=== Section Start ===

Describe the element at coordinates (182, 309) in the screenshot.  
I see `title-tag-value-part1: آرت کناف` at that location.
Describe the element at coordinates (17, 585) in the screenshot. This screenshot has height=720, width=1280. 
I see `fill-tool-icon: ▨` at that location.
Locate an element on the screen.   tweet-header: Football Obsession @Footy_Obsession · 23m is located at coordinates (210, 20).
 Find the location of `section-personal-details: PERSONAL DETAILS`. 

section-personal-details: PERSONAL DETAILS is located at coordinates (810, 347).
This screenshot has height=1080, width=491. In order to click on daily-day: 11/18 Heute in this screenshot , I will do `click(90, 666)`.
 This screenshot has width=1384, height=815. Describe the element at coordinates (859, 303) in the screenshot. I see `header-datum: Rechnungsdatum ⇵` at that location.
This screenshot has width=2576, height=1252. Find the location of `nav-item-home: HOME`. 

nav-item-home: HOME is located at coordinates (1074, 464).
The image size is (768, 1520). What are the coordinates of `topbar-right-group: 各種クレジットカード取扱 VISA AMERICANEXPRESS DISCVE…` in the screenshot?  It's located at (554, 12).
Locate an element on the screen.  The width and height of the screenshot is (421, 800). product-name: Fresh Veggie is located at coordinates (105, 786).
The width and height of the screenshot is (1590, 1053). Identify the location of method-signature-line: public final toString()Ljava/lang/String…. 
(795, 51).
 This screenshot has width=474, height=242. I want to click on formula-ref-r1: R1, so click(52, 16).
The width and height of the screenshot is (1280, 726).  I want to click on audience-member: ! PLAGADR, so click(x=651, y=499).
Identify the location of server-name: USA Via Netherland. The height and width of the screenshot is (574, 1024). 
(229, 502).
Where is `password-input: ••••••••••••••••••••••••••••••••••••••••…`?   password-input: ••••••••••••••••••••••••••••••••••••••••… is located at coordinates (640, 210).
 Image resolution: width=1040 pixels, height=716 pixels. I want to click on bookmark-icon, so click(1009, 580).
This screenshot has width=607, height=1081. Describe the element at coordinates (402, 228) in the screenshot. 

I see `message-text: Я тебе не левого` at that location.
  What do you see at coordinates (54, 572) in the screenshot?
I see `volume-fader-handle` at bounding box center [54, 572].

=== Section End ===

## TASK DETAILS
Rewrite the lines from the start of the list through the line containing "nav-item-home: HOME is", inclusive, replacing "Find the location of" with "Locate" and keeping everything else the same.

## EXERCISE RESPONSE
Describe the element at coordinates (182, 309) in the screenshot.  
I see `title-tag-value-part1: آرت کناف` at that location.
Describe the element at coordinates (17, 585) in the screenshot. This screenshot has height=720, width=1280. 
I see `fill-tool-icon: ▨` at that location.
Locate an element on the screen.   tweet-header: Football Obsession @Footy_Obsession · 23m is located at coordinates (210, 20).
 Locate `section-personal-details: PERSONAL DETAILS`. 

section-personal-details: PERSONAL DETAILS is located at coordinates (810, 347).
This screenshot has height=1080, width=491. In order to click on daily-day: 11/18 Heute in this screenshot , I will do `click(90, 666)`.
 This screenshot has width=1384, height=815. Describe the element at coordinates (859, 303) in the screenshot. I see `header-datum: Rechnungsdatum ⇵` at that location.
This screenshot has width=2576, height=1252. Locate `nav-item-home: HOME`. 

nav-item-home: HOME is located at coordinates (1074, 464).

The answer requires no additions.